Dans les couloirs de l’hôtel Hilton Americas de Houston, théâtre de la CeraWeek, le « Davos de l’énergie », l’Européen est cette année recherché et choyé. Les lobbyistes du gaz naturel liquéfié américain ont décrété l’état d’urgence depuis que l’administration Biden a décidé d’imposer un moratoire sur la construction de nouvelles infrastructures de GNL aux Etats-Unis, remettant en cause selon eux la montée en puissance du pays dans ce domaine. Et ils comptent bien faire vibrer la corde de l’amitié transatlantique pour faire plier la Maison-Blanche.
« Nos alliés ne comprennent pas. L’Europe a pu traverser la crise de ces deux dernières années sans trop d’encombres grâce au GNL américain et soudain, on leur dit que l’avenir de ce gaz est incertain. C’est un message catastrophique », s’insurge le sénateur républicain de l’Alaska Dan Sullivan, chouchou de l’industrie pétrogazière, qui promet que la fin du moratoire sera l’une des premières mesures de Donald Trump, s’il est élu en novembre…
Une bataille contre le Qatar
Le moratoire, qui concerne les futurs projets qui n’avaient pas encore reçu leurs autorisations – et qui laisse donc ainsi se développer une grande majorité -, ne fait pas que des heureux chez les démocrates, non plus.
« L’administration Biden a donné des gages aux activistes environnementaux, au détriment de nos alliés, affirme l’un d’eux. Nous laissons la porte grande ouverte au Qatar, à la Russie, à l’Iran, nous poussons nos alliés vers des pays qui ne partagent pas nos valeurs. »
Le discours tranche avec la tranquillité affichée, depuis l’annonce, par les Européens. La baisse de la demande se confirme sur le Vieux Continent et, dès le lendemain de l’annonce du moratoire Biden, le Qatar a enclenché la construction de nouveaux trains de liquéfaction, visant une hausse de sa production de 85 % d’ici à la fin de la décennie.
« Le GNL a de beaux jours devant lui, on n’en manquera pas. Le Qatar va juste prendre les parts de marché abandonnées par les Américains », opine un observateur français.

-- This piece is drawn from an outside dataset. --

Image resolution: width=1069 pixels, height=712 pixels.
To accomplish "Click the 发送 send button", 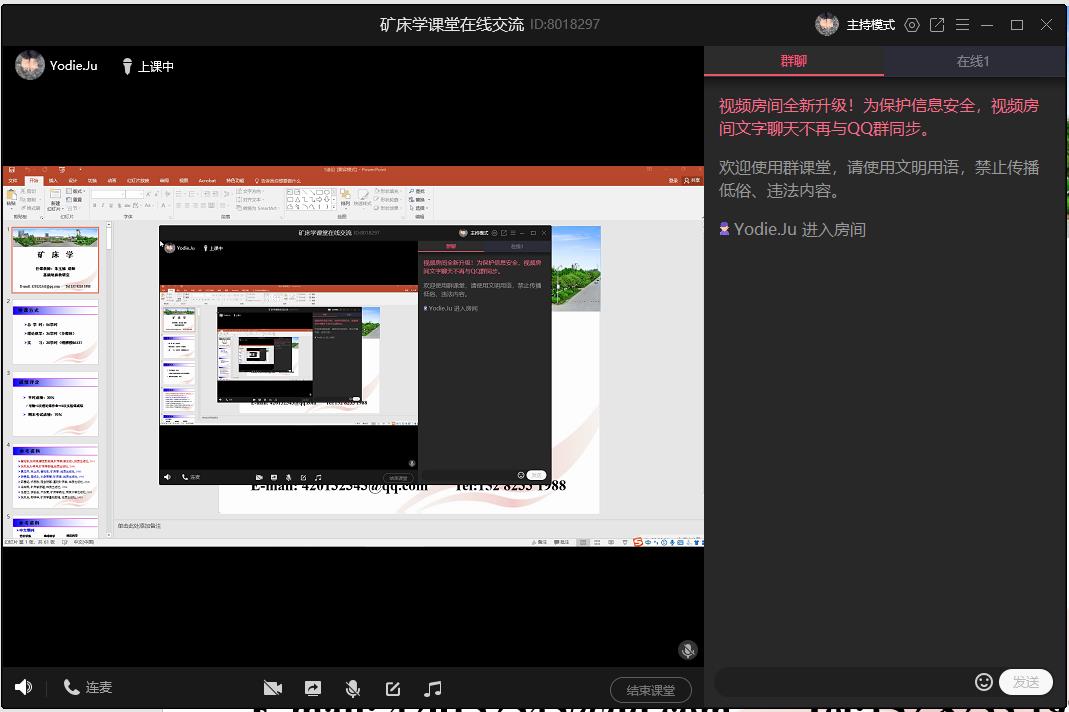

Les gaziers américains dégainent toutefois un autre argument : le passage de centrales à charbon au gaz est responsable des deux tiers de la réduction des émissions de CO2 aux Etats-Unis. « Ce que nous avons fait ici, nous pouvons le faire ailleurs », insiste Chris Treanor, directeur exécutif de PAGE (Partnership to Address Global Emissions), une organisation qui regroupe les grandes compagnies gazières américaines.
Les émissions de méthane dans le viseur
« L’Allemagne continue de brûler du charbon et a annoncé un plan de développement de nouvelles centrales à gaz, la demande en gaz va continuer à être forte, même en Europe », estime un autre lobbyiste américain, qui balaie les accusations portées contre le GNL américain qui serait plus polluant que ses concurrents car issu de gaz de schiste. « Toute l’industrie a fait d’énormes progrès, il n’y a plus vraiment de débat ici sur le schiste », poursuit-il, accusant même certaines ONG de relayer la propagande russe.
« Le plus gros sujet, ce sont les émissions de méthane, ajoute Chris Treanor. On manque encore d’incitations pour bouger dans la bonne direction, mais l’industrie a pris conscience qu’elle devait le faire. » Surtout que, dans ce domaine, l’Europe va bientôt imposer des limites d’émissions de méthane à ses importations . Il faudra donc être compétitif dans ce domaine pour continuer à alimenter le marché européen.
L’Amérique se dit prête. « Nous avons les moyens de quadrupler nos exportations de GNL, et ainsi de réduire les émissions à travers le monde de millions de tonnes. Il n’y a pas de raison de ne pas le faire », assure Toby Rice, PDG d’EQT, un producteur de gaz qui exporte aujourd’hui le quart de sa production et qui affiche une baisse de ses émissions de méthane de 70 %.
Le terminal du Havre sous-utilisé selon Greenpeace
L’organisation dit avoir analysé les chiffres de plusieurs bases de données et conclut à une sous-utilisation des infrastructures gazières en France. Selon Greenpeace, l’utilisation du terminal méthanier flottant du Havre, opéré par TotalEnergies à la demande du gouvernement français, n’a pas dépassé les 50% depuis sa mise en service à l’automne. Depuis décembre, il serait même descendu à 37%.
«Les factures des particuliers et des entrepreneurs ont augmenté, et TotalEnergies est le seul bénéficiaire de cette opération absurde», dénonce l’organisation, qui demande la désinstallation de l’infrastructure. Pour TotalEnergies, ce terminal est un «filet de sécurité» sur un marché qui reste sous tension et pourrait être particulièrement utile en cas de pics de consommation.